Ranbaxy Laboratories rose 2.01% to Rs 316.50 at 12:29 IST on BSE, with the stock recovering on bargain hunting after recent steep slide triggered by the US drug regulator banning the company's Toansa facility in India from importing drugs to the US.
Meanwhile, the S&P BSE Sensex was down 50.52 points or 0.24% at 20,656.93.
On BSE, so far 5.99 lakh shares were traded in the counter as against average daily volume of 5.33 lakh shares in the past one quarter.
The stock hit a high of Rs 319.90 and a low of Rs 309 so far during the day. The stock had hit a 52-week high of Rs 490.15 on 6 January 2014. The stock had hit a 52-week low of Rs 253.95 on 2 August 2013.
The stock had underperformed the market over the past one month till 27 January 2014, sliding 33.09% compared with the Sensex's 2.29% fall. The scrip had also underperformed the market in past one quarter, declining 21.49% as against Sensex's 0.12% rise.
The large-cap company has equity capital of Rs 211.89 crore. Face value per share is Rs 5.
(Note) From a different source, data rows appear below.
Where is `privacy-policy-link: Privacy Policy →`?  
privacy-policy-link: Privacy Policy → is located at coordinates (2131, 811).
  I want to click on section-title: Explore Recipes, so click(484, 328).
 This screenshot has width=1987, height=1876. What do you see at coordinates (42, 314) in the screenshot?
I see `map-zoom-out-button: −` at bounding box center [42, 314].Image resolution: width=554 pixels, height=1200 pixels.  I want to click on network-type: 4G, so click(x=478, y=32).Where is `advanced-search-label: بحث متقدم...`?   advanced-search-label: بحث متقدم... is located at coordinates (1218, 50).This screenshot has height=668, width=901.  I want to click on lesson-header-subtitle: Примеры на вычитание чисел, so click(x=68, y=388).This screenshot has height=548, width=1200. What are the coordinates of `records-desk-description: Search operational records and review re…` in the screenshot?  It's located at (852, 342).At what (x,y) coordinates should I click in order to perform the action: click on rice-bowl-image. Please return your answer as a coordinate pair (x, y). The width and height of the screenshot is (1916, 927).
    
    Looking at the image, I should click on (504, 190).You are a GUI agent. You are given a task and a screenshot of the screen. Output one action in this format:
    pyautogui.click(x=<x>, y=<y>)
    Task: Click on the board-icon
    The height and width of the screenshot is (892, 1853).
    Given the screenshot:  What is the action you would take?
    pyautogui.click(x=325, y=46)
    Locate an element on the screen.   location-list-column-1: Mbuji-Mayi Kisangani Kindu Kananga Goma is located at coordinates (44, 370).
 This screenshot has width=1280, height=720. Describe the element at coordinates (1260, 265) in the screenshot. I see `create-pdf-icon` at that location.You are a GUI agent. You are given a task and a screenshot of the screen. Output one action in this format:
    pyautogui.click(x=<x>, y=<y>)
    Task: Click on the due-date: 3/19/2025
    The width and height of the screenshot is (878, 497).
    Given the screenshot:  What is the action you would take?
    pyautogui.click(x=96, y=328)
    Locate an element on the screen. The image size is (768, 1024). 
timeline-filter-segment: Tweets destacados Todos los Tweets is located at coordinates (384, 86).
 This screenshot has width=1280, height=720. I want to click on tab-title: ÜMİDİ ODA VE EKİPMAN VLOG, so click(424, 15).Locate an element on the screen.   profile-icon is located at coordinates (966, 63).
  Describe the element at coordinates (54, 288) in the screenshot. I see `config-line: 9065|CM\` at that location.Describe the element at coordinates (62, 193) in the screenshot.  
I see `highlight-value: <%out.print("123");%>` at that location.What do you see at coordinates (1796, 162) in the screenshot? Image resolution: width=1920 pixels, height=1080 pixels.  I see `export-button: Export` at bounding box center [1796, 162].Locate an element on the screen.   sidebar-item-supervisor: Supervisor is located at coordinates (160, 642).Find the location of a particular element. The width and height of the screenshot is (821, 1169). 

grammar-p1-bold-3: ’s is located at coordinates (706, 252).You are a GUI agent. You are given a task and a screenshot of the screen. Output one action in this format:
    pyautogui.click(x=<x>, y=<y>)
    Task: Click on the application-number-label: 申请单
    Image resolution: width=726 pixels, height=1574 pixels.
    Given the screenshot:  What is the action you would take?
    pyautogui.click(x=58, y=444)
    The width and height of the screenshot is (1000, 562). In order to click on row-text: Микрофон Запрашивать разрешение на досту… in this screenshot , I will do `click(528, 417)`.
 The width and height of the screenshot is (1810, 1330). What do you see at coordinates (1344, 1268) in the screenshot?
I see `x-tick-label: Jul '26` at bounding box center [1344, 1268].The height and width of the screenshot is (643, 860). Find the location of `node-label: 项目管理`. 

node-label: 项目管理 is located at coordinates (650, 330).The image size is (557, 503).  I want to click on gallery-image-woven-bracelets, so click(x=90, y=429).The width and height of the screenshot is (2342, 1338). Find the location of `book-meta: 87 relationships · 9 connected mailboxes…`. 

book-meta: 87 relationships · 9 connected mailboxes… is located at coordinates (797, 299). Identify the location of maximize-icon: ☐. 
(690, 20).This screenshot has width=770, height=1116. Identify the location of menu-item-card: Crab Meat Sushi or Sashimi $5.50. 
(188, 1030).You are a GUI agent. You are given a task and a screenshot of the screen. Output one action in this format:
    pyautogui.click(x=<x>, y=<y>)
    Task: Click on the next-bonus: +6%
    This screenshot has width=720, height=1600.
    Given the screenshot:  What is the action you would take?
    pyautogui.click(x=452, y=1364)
Shares of Ranbaxy Laboratories had declined 25.62% in two trading sessions to settle at Rs 310.25 on Monday, 27 January 2014 from a recent high of Rs 417.15 on 23 January 2014, after the company before market hours on 24 January 2014 announced that the US Food and Drug Administration (USFDA) notified the company that it is prohibited from manufacturing and distributing active pharmaceutical ingredients (APIs) from its facility in Toansa, India, for FDA-regulated drug products.
The Toansa facility is now subject to certain terms of a consent decree of permanent injunction entered against Ranbaxy in January 2012, Ranbaxy said in a statement.
Subsequent to the Form 483 issued in early January 2014, Ranbaxy voluntarily and proactively suspended shipments of API from this facility to the US market when it received the inspection findings. Ranbaxy said that the management is disappointed with the recent FDA action and would like to apologize to all its stakeholders in for the inconvenience caused by the suspension of shipment.
Ranbaxy further said that the company is committed to highest standard of patient safety and quality, and shall constantly endeavour to strengthen its systems and processes. Ranbaxy will cooperate with the FDA and shall comply with the Consent Decree in both the letter and spirit, it said.
Ranbaxy Laboratories reported a consolidated net loss of Rs 454.17 crore in Q3 September 2013 compared with net profit of Rs 754.17 crore in Q3 September 2012. Net sales rose 3.1% to Rs 2750.17 crore in Q3 September 2013 over Q3 September 2012. The company unveils Q4 December 2013 results on 5 February 2014.
Ranbaxy Laboratories, India's largest pharmaceutical company, is an integrated, research based, international pharmaceutical company producing a wide range of quality, affordable generic medicines, trusted by healthcare professionals and patients across geographies. Ranbaxy is a member of the Daiichi Sankyo Group.